┌─ EXTRACTED TEXT

I’m not talking about the prose. I’m talking about the ideological function it performs. This is the sound of the “liberal-dissident” class, so insulated, so smug, that it cannot see the demon sitting right across the table from it, so long as the demon can talk about linguistics.

You see what he does? He intellectualizes the monster. He sanitizes the plutocrat. This isn’t a letter about a predator; it’s a letter of recommendation for the club.

Look at what he praises!

It has been a most valuable experience for me. …Jeffrey constantly raises searching questions and puts forth provocative ideas, which have repeatedly led me to rethink crucial issues.

“Valuable experience”? Valuable for what? For learning about the “intricacies of the global financial system”. He doesn’t ask how Epstein got this “intimate knowledge”. He doesn’t ask who this financial system crushes. No, he’s just fascinated by the “arcane world of finance”. It’s an academic puzzle to him!

└─
┌─ DATA SHOWN

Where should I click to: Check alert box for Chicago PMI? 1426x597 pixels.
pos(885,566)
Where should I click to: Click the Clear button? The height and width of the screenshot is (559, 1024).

└─

### TO BE DONE
1. In the commentary on the letter about Epstein, update the passage between "Look at what" and "rethink crucial issues.", inclusive, so that "bold" stands in place of "provocative".
2. Extend the commentary on the letter about Epstein beyond its final sentence.

### WRITTEN ANSWERS
1.
Look at what he praises!

It has been a most valuable experience for me. …Jeffrey constantly raises searching questions and puts forth bold ideas, which have repeatedly led me to rethink crucial issues.

2.
And then, the access! This is the part that tells you everything. This is the interlocking directorate in action.

…I should not have been surprised to discover that Jeffrey has repeatedly been able to arrange, sometimes on the spot, very productive meetings with leading figures in the sciences and mathematics, and global politics, people whose work and activities I had looked into though I had never expected to meet them.

Epstein isn’t just a “friend”; he is a facilitator. He is the social secretary for the ruling class. Chomsky wants to talk about the Oslo agreements? Epstein picks up the phone and gets the Norwegian diplomat who ran them. He wants to meet a former Israeli Prime Minister, a man whose record he’s “studied”? Epstein arranges the meeting.

And they all sit around and have a “very fruitful discussion”.

The dissident academic, the billionaire financier, and the state militarist… all just pals, having a “lively interchange”, finding each other so stimulating. They talk about AI, mathematics, neuroscience, even plant communication!

How civilized. How… enlightened.

It’s the “easy informality” of the elite. They are so comfortable with each other. And why wouldn’t they be? They are all members of the same class, no matter what “disagreements” they might have.

Chomsky is flattered by the attention. He’s impressed by the “limitless curiosity” and “penetrating insights” of the man. He is so dazzled by the “provocative ideas” that he completely misses the material reality of the man’s actions.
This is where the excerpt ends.